Not directly on topic - but a bit of advice, please...

We have a new heat-pump installation for hot water and central heating
purposes - basically a giant fridge that sucks heat out of a
ground-loop and pushes it into the circulating water.....

...anyway....

The pump is installed in my 'studio' (=big timber shed !) -
and the electrical connection is via a sub-consumer unit in the
studio.
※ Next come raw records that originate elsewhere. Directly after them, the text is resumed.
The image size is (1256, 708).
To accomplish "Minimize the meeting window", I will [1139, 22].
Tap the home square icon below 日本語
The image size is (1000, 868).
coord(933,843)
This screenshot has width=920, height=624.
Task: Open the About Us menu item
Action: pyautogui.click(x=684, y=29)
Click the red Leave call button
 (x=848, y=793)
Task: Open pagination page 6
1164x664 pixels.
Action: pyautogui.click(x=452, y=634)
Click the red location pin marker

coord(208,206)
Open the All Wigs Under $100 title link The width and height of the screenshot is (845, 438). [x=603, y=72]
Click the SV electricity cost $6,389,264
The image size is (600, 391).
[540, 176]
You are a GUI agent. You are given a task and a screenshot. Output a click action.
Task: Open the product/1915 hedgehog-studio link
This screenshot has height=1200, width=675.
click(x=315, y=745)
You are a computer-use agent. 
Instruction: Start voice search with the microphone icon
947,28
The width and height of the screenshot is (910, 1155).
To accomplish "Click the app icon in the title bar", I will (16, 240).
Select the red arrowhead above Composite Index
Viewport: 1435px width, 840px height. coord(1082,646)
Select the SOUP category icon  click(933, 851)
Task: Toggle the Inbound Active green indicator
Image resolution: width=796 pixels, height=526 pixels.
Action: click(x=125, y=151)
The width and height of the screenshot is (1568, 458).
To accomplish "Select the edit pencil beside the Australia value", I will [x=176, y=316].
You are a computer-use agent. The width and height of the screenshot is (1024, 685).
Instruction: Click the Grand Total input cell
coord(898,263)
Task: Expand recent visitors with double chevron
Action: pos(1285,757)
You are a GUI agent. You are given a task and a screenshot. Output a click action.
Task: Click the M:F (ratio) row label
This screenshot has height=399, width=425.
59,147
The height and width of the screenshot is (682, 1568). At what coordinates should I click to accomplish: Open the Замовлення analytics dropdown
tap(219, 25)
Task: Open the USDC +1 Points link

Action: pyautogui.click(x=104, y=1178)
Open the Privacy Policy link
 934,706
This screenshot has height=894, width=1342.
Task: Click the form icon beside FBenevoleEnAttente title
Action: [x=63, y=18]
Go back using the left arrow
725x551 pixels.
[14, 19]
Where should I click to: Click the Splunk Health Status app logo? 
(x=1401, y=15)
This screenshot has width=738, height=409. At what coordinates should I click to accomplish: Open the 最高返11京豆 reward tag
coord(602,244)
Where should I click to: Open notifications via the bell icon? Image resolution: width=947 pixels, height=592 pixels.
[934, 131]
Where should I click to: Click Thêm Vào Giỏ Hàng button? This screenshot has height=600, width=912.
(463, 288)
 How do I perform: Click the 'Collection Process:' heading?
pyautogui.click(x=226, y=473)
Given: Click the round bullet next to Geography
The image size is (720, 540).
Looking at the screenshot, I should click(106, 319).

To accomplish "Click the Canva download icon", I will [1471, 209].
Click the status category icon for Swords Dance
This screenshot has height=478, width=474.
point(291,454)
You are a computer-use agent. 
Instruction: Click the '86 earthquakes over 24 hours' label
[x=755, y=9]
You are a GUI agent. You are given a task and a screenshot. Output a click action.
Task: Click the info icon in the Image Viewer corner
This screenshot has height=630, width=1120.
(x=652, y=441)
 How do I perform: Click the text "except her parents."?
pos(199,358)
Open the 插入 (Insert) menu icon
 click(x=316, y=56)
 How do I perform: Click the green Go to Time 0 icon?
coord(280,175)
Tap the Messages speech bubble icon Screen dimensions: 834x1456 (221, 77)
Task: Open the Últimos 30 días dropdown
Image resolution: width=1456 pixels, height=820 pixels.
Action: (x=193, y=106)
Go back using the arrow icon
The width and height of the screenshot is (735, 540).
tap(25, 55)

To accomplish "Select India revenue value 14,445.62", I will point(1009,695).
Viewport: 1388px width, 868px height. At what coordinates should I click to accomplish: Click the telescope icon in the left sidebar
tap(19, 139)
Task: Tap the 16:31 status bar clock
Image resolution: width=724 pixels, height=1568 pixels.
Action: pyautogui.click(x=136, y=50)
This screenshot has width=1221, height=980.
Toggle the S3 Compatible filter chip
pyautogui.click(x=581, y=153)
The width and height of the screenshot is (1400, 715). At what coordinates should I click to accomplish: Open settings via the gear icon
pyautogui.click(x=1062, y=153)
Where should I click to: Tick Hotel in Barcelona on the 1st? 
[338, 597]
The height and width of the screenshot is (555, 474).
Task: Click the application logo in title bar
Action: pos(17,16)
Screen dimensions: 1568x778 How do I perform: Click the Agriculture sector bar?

The power consumption of the pump is (allegedly!- can't find a
rating plate on it) 15A - and it's fed from the CU with a spur of
2.5mm cable, clipped to the surface of the OSB that forms the inside
wall of the studio..


How do you "know" its 15A?

Not wishing to be pedantic (but one needs to be in this case, for
reasons I will cover), 15A is a current loading and not a power
consumption.

All works fine - but the cable is warm to the touch - not hot - just
warm - maybe 50C - will measure it later if anybody's interested.


It would be interesting to know what the actual temperature is.

Should I be worried that the cable's warm ?


Depends on how warm, and probably not for the reasons you expect! [1]

Is it worth doubling-up the cable (2 x 2.5mm cables) - or is a
warm cable acceptable ??


There is a popular misconception that something must be wrong when a
cable gets warm. The reality is that the way we deduce the cables
current carrying capacity, is based on how much current it will carry at
a maximum conductor temperature.

With PVC clad cables the maximum operating conductor temperature is 70
deg C. Cables running at up to this temperature should still enjoy a
reasonable and safe productive life. For a 2.5mm^2 cable clipped direct
to a surface as you describe, the current that would cause a rise to
this temperature is 27A. (it is this notion of a temperature "budget"
that means when you install cables in ways that prevent them losing heat
as quickly, you need to "derate" the current carrying capacity to take
account of the faster rate of temperature rise that will result).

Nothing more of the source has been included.